The 'Mask Cabinet' has been put on the back burner for a mo' while I was making this little cabinet. The reason is that Derek Jones sent me a selection of LV knife hinges to evaluate for F&C and by a remarkable piece of timing :-" they're exactly what I need for the former job...so I made this to practice fitting a pair of offset knife hinges, closely following the instructions provided by LV and also of course the process will be fully documented in the mag. 
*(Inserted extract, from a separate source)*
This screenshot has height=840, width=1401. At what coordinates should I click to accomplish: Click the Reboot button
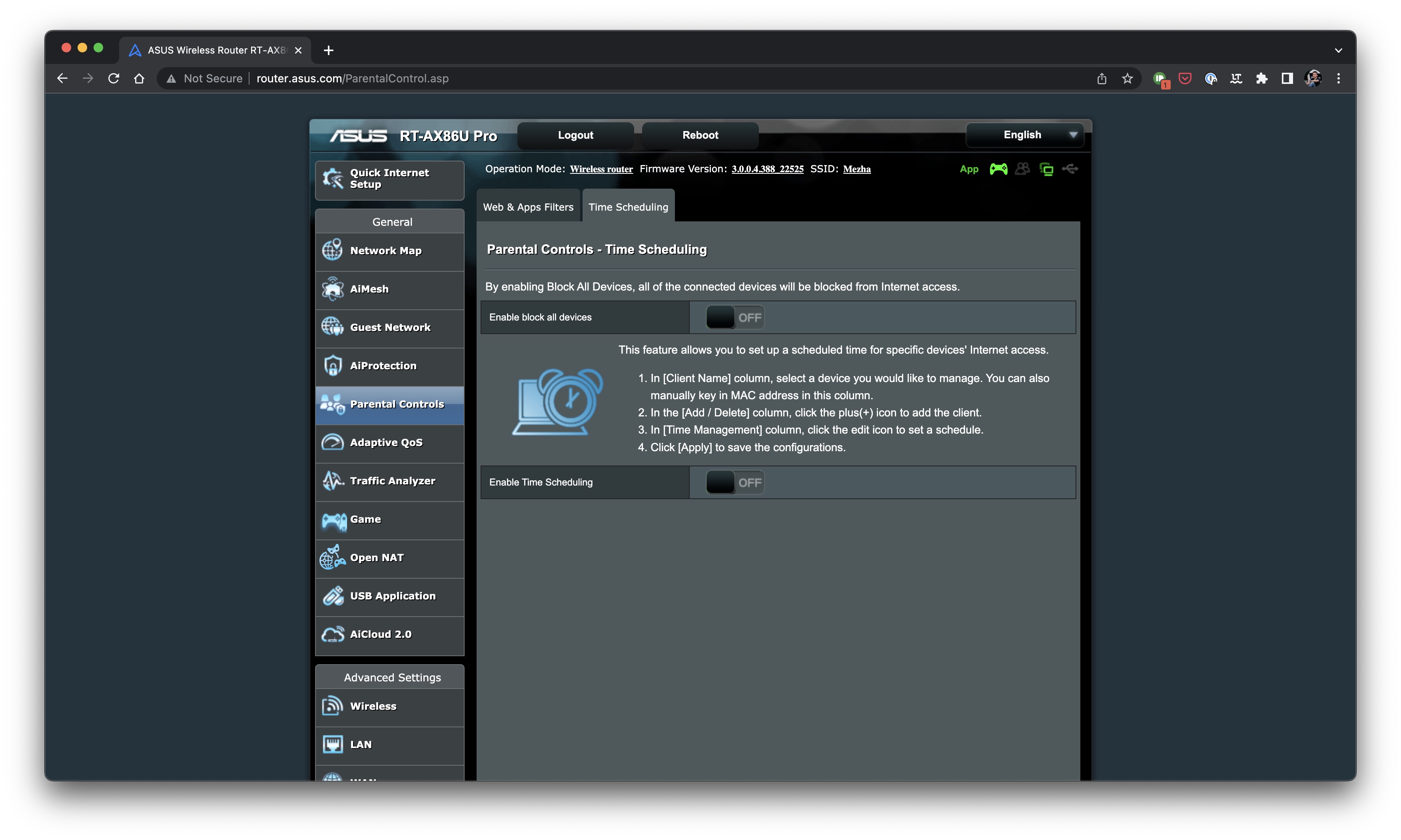click(x=700, y=134)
There's nothing fancy about this...just some scabby odds n'sods of European Oak, edge jointed and then through dovetailed together, with a couple of oak shelves housed in:







The door frame has been Domino'd with a raised and fielded panel. The beauty of the offset knife hinge is that when the door's open:






...it'll swing clear of the carcase. Derek wanted me to pay particular attention to the screw heads:






...which of course should be mirror polished and the slots should line up exactly. It's also critical that the thread is cut with the equivalent sized steel screw and that the correct size 'driver (freshly ground square as well) is used on the brass screw so that the slot doesn't get chewed up :evil: Finish on this little job is a couple of coats of matt Osmo-PolyX with a good application of teak wax over the top and then buffed. Comments welcome - Rob


----------



## Orcamesh (3 Sep 2012)

Well that's absolutely fab Rob! I followed the same principles with my hinges and brass screws, but obviously wasn't as careful as you! A few of my screw heads did get damaged unfortunately. Oh well, maybe next time will be easier...
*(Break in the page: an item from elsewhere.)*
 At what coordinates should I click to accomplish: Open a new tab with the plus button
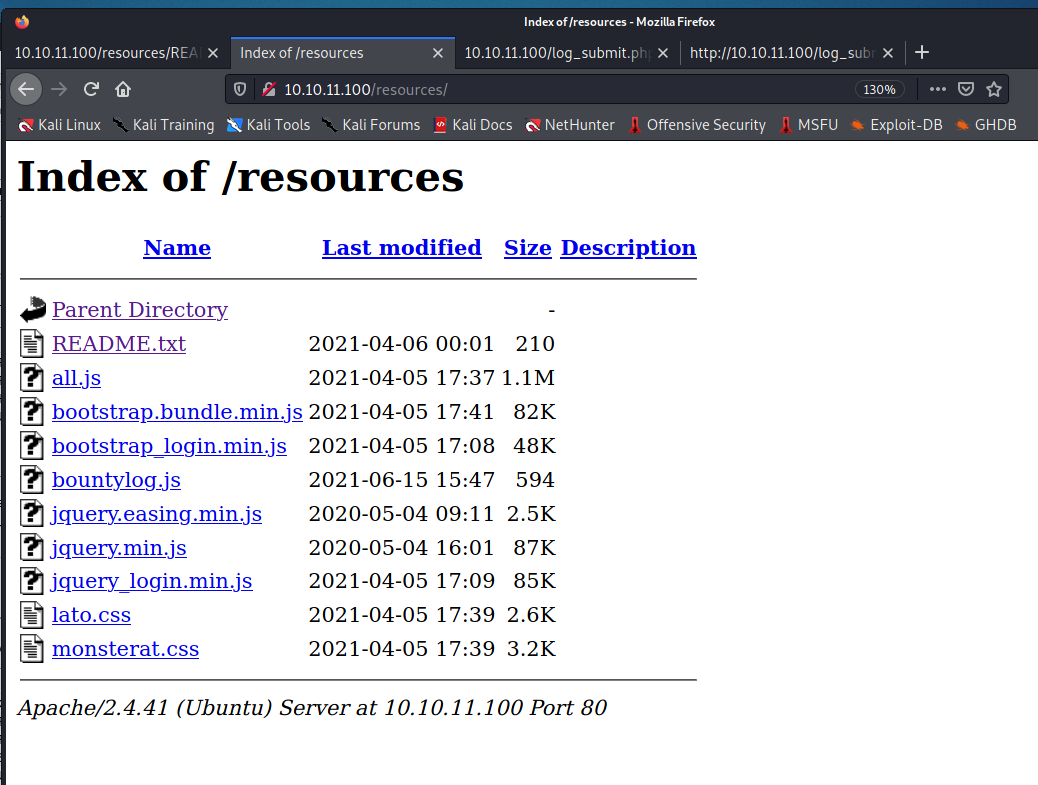point(922,52)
Did you turn the door pull yourself?


----------



## Tierney (3 Sep 2012)

Very nice.

DT


----------



## Charlie Woody (3 Sep 2012)

Well you learn something new every day. Never heard of this type of hinge. Were they easier / harder to fit than butt hinges?


----------



## Tom K (3 Sep 2012)

Nice practice piece Mr Bloke where will it end up living and what will you put in this one? My practice pieces tend more towards scruffy offcuts.


----------



## Harbo (4 Sep 2012)

Nice work but the thing about those hinges is that the stick out when closed and can look a bit utilitarian?

Rod


----------



## MickCheese (4 Sep 2012)

Rob

I like that a lot and may try to copy it as I have a place in our bathroom it would fit perfectly.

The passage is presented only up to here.